Brazilian President Luiz Inacio Lula da Silva has announced the creation of two new major protected areas in the Amazon, making it one of the world's most ambitious conservation efforts to date.
The decision to protect 3.7 million hectares in the Terra do Meio Ecological Station and the Serra do Pardo National Park was made in an effort to fight deforestation and land conflicts in the Brazilian State of Para.
"Conservation in the Amazon takes a giant step forward with this decree," said Carter Roberts, Chief Conservation Officer with WWF-US. "With these two critical pieces in place, we are creating a mosiac of contiguous protected areas, reserves, and indigenous territories connecting the savannah ecosystem of the south to the rain forests of the central Amazon."
The Amazon basin is one of the most environmentally important places on Earth containing the largest intact tropical rainforest, harbouring the richest variety of life, and generating more freshwater than anywhere else.
It is also suffering the greatest deforestation. Over 2.5 million hectares - more than half the size of Switzerland - has been lost annually for the past three consecutive years. The mounting toll of this unprecedented loss of forests cannot continue indefinitely without risking dramatic changes to the entire Amazonian ecosystem.
The two new parks, totalling an area nearly twice the size of the US State of Massachusetts, are both located in the State of Para, the region where Sister Dorothy Stang, an American nun, was murdered 12 February because of her outspoken efforts on behalf of landless peasants and wildlife in the Amazon.
"Strict protection should help brake the runaway deforestation and land tenure conflicts in which Sister Dorothy was such a courageous advocate, both for the poor and for conservation," added Roberts. "We congratulate President Lula for his leadership in moving this forward."
Social and environmental organizations, including WWF, have been pressing for the creation of these new protected areas in the Terra do Meio region for several years as a way of easing conflicts over logging and land use, protecting the rights of local residents and conserving the irreplaceable biodiversity of the Xingu river basin.
The creation of the mosaic establishes an ecological corridor of 25 million hectares in the Xingu river basin, connecting the Cerrado Savannah and Amazon Forest ecosystems through parks, reserves and indigenous land.

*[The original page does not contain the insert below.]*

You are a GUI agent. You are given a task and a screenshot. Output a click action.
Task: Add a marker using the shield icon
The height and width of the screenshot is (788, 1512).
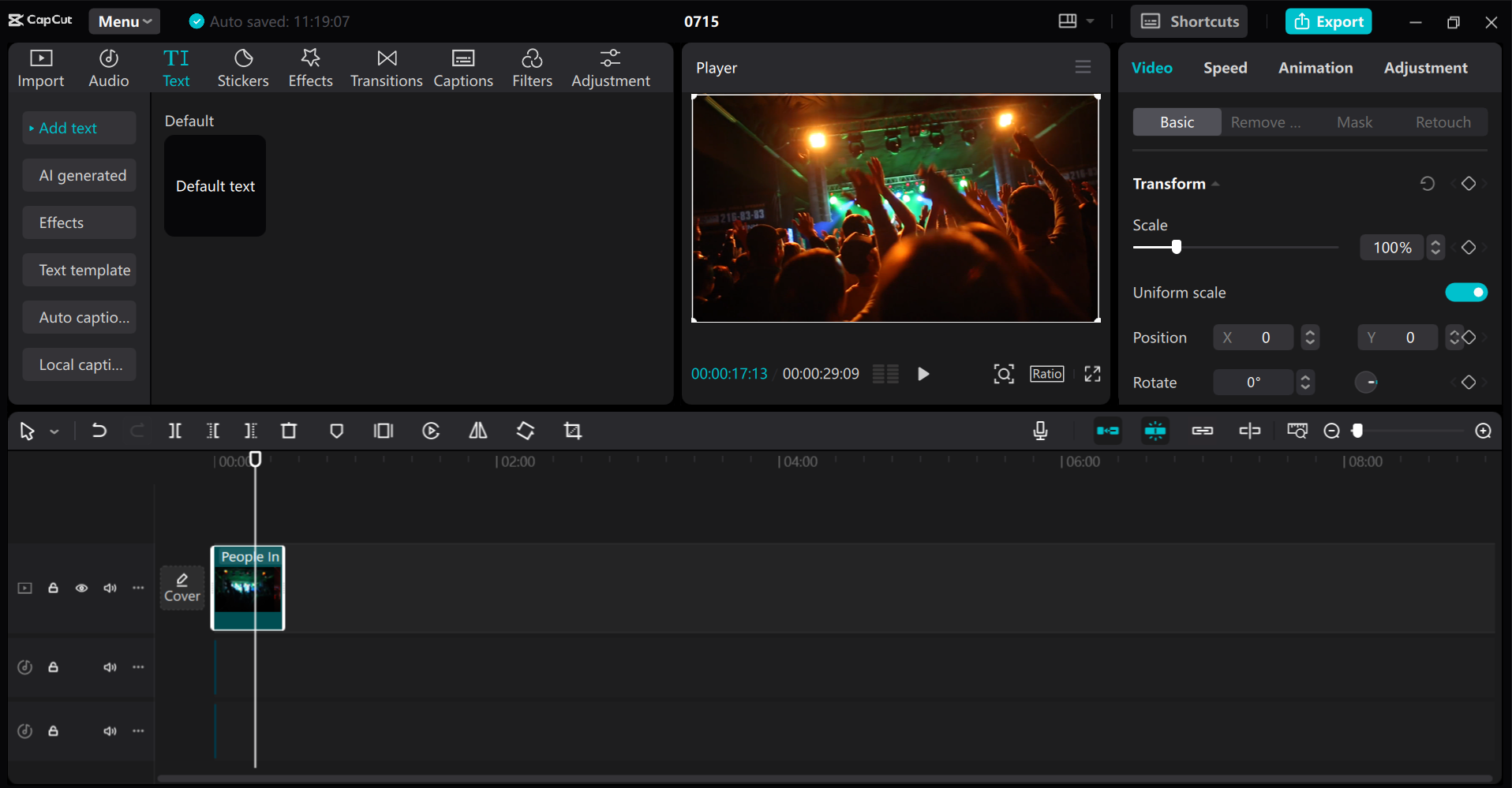(336, 431)
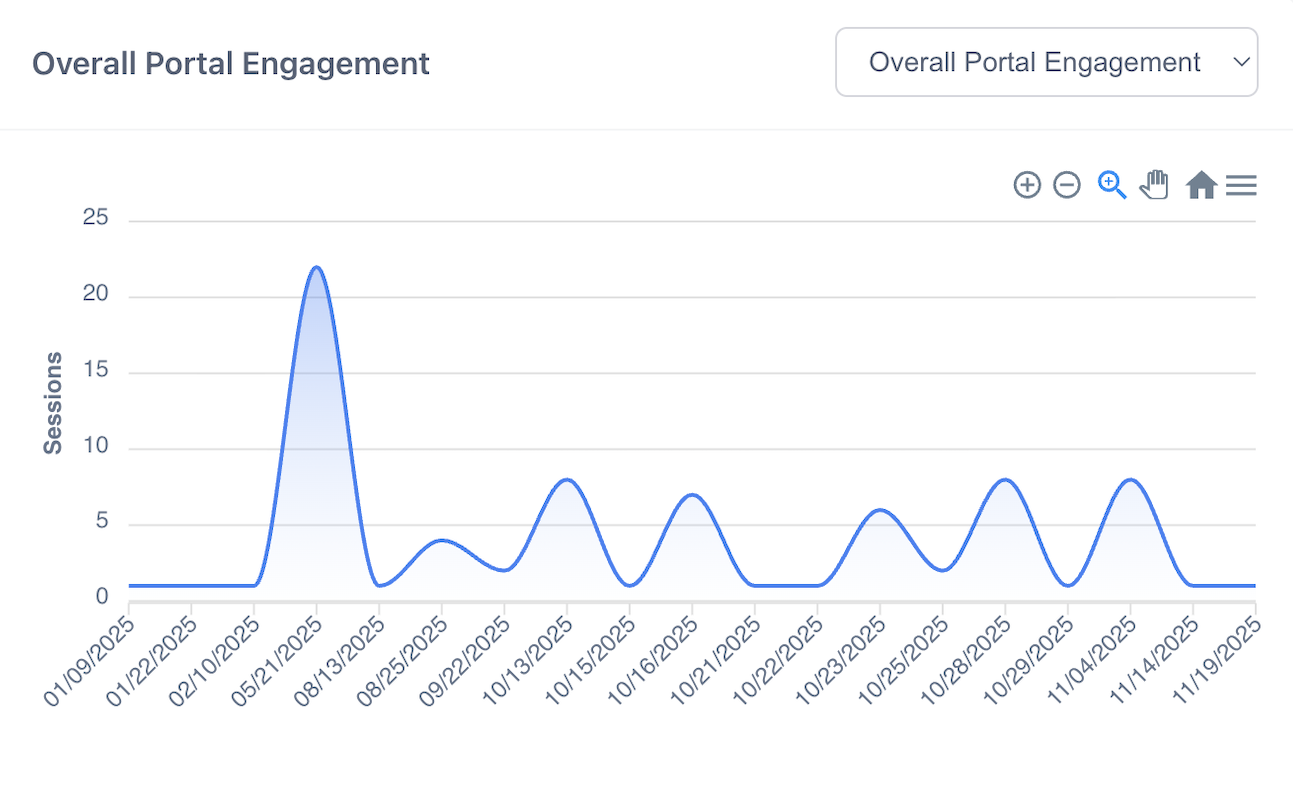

"Creating these protected areas is a vital measure to stop deforestation and pacify land conflicts in the region," said Rosa Lemos de Sá, WWF-Brazil's Conservation Director.
"A corridor this size will guarantee the maintenance of long-term ecological processes, as well as the basis needed for the maintenance of evolutionary processes of species in the Xingu river basin."
Threatened species include jaguars, macaws, and harpy eagles, animals that all require large areas of rainforest for their survival.